Darville also has been using cationic exchange separation, which allows for the separation of “just those cationic peptides [that] we believe are present in the alligator’s serum,” she said at the ACS meeting. “Once we’re able to separate those, ultimately, we can determine the sequence as well as the structures of these peptides, which would allow us to develop these as potential drugs.” 
 
However, Darville warned that cationic peptides are not easily adaptable for clinical use. While they may be effective as antimicrobials, they can be toxic to humans. The first cationic peptides were discovered about 20 years ago, and though pharmaceutical firms have been researching their clinical utility, only a few have made it into clinical trials, and a very small number of treatments using them have made it to market.
 
Darville’s work now involves sequencing of the peptides, with a longer-term goal of determining the structure of the proteins, so that they can be mimicked as potential drugs. Kermit Murray, a professor of mass spectrometry at LSU who has been advising Darville on the project, said at the meeting last week that deciphering the peptides’ structure is “tough going,” because the reptile genome hasn’t been extensively studied.
 
“So when we do the bioinformatics end of the study, there’s not quite as many proteins in the database for the reptiles, alligators specifically, compared to the other organisms,” he said. “The closest well-studied organism would be the African clawed frog.
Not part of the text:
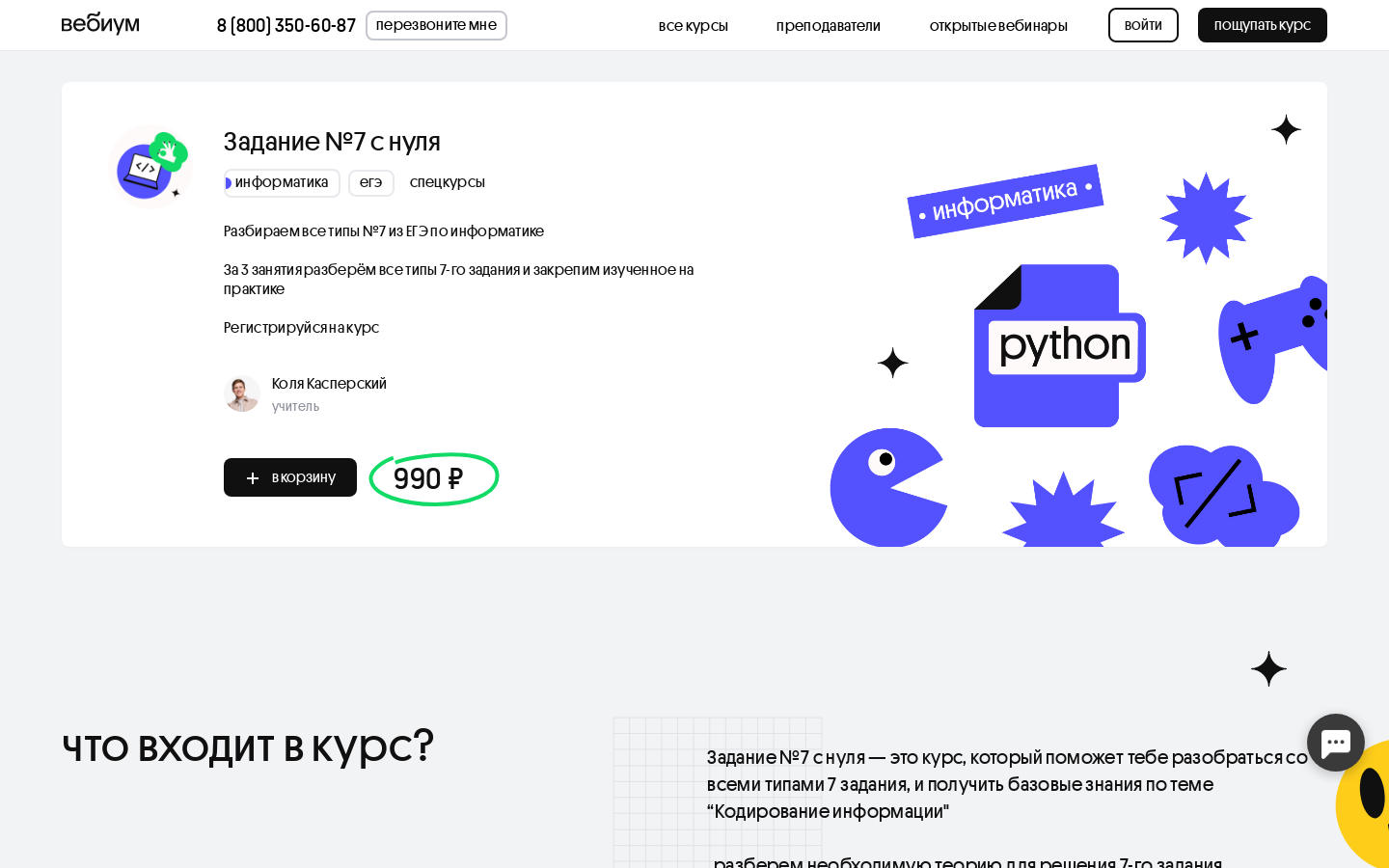Click the спецкурсы category label
Viewport: 1389px width, 868px height.
tap(448, 182)
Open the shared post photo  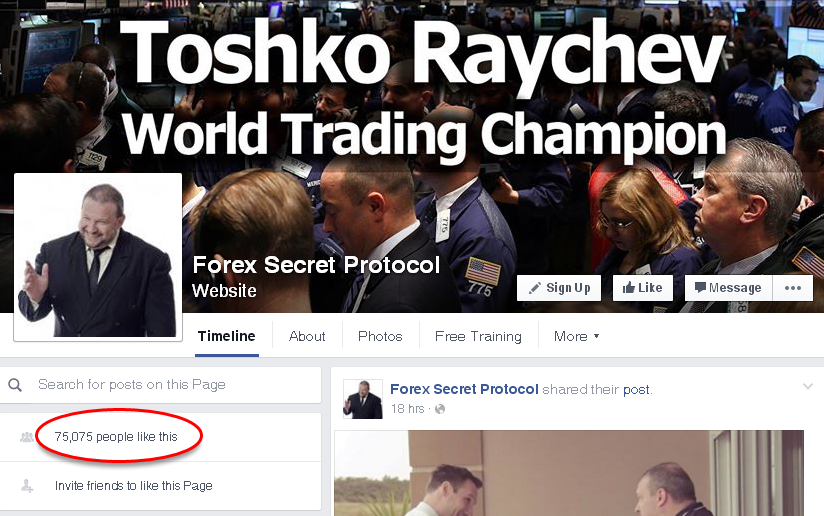(569, 473)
So it’s a little bit of an initial feeling-about-in-the-dark.”
 
Darville told ProteoMonitor that she is using additional separation techniques to purify the peptides so that the sequences can be determined with greater precision.
 
“We may not necessarily be able to get a very specific protein hit in the database,” she said.
 
The researchers said that it could take a decade before a product stemming from the research hits the market, if one ever does. In addition to therapeutics targeted to humans, Merchant said that undisclosed veterinary pharma firms have also expressed interest.
 
“If they can help humans, why can’t it help dogs, or horses, small animal, and large animal, both as therapeutic agents for difficult bacterial agents?” he asked.